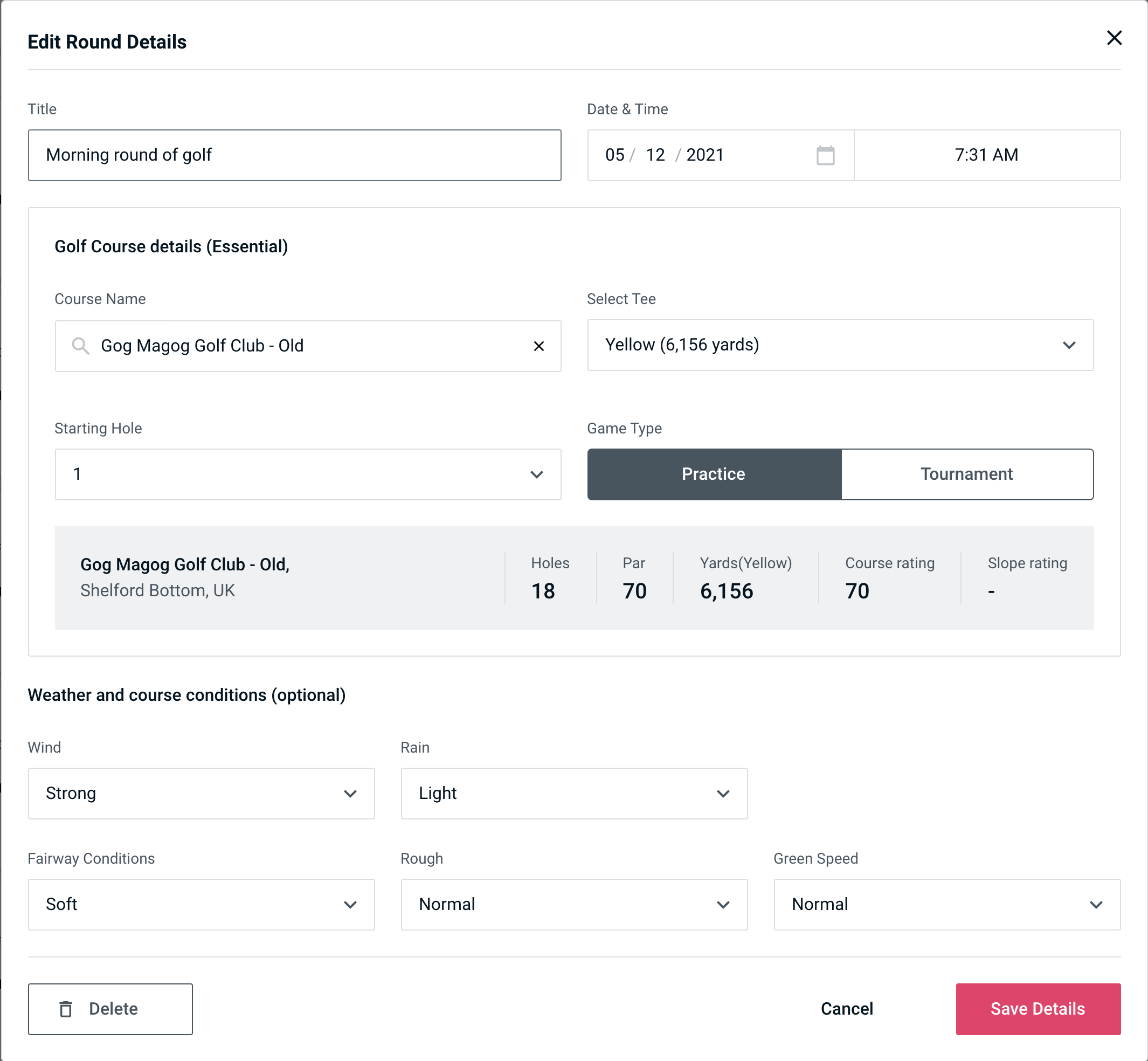This screenshot has width=1148, height=1061.
Task: Toggle Game Type back to Practice
Action: click(713, 474)
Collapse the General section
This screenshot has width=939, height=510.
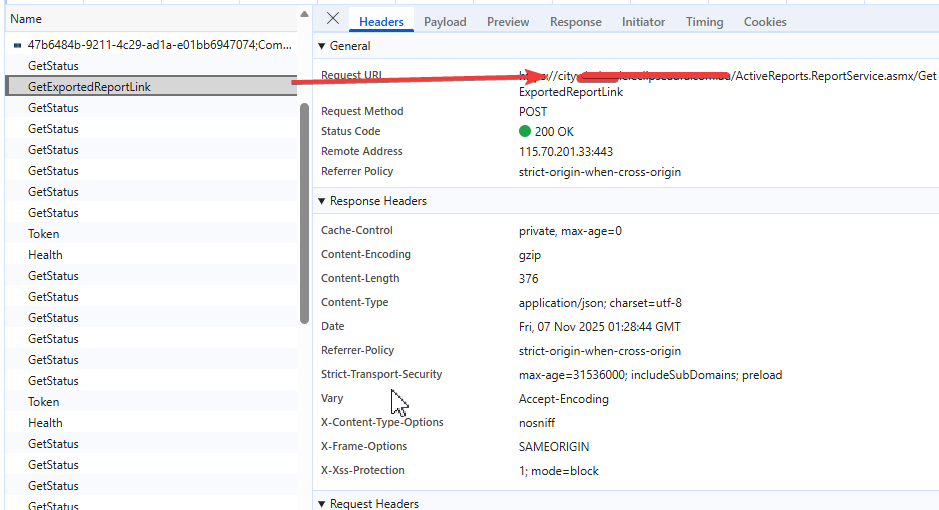(322, 46)
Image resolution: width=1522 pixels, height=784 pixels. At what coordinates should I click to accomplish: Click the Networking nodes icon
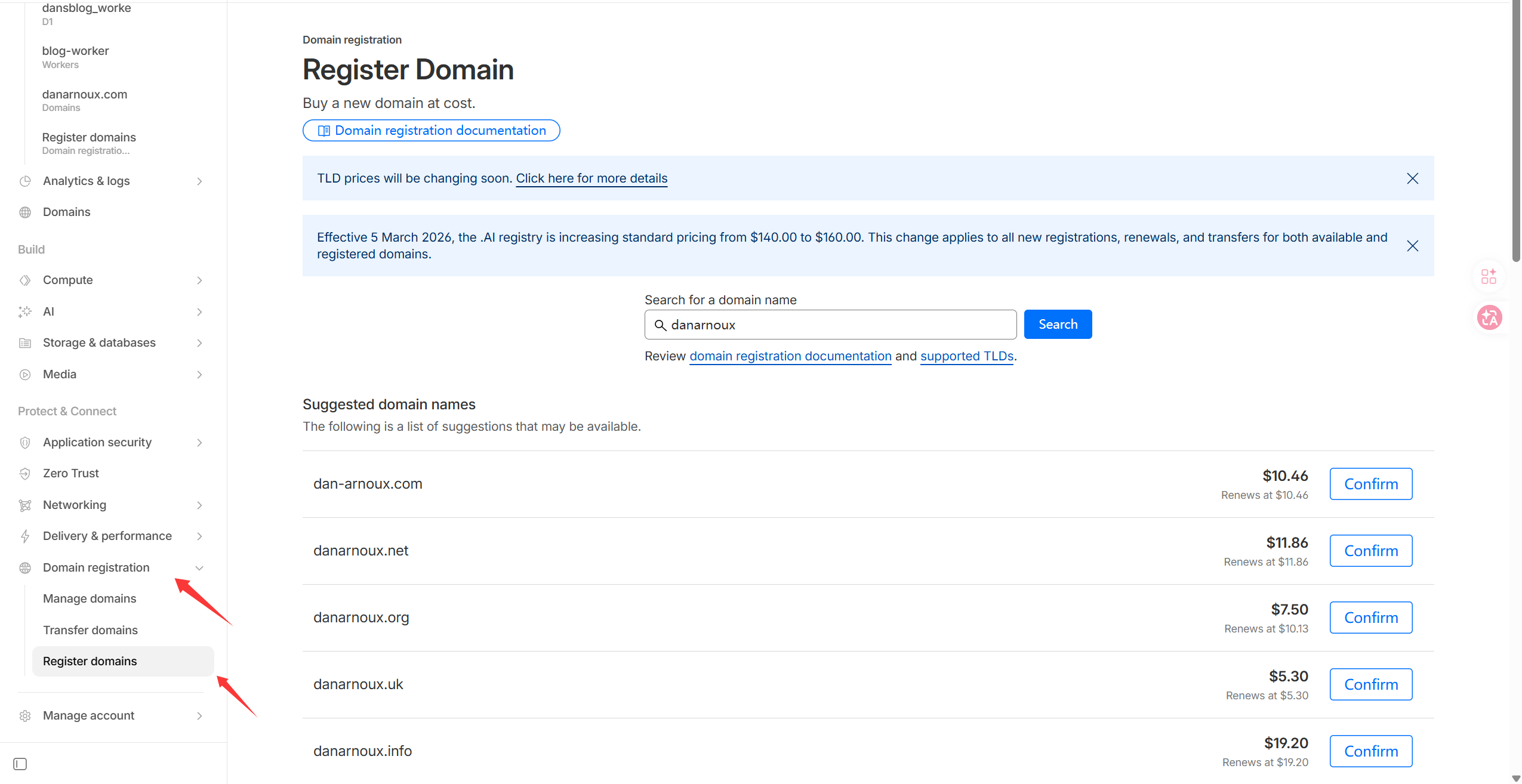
__________________________________________________
■ DIRECTIONS FOR THIS TASK ■
Reproduce all of the data above word for word, leaving out the pictures.

■ RESULT OF THIS EXERCISE ■
This screenshot has width=1148, height=1061.
Task: Toggle Game Type back to Practice
Action: click(713, 474)
Collapse the General section
This screenshot has width=939, height=510.
(322, 46)
Image resolution: width=1522 pixels, height=784 pixels. At what coordinates should I click to accomplish: Click the Networking nodes icon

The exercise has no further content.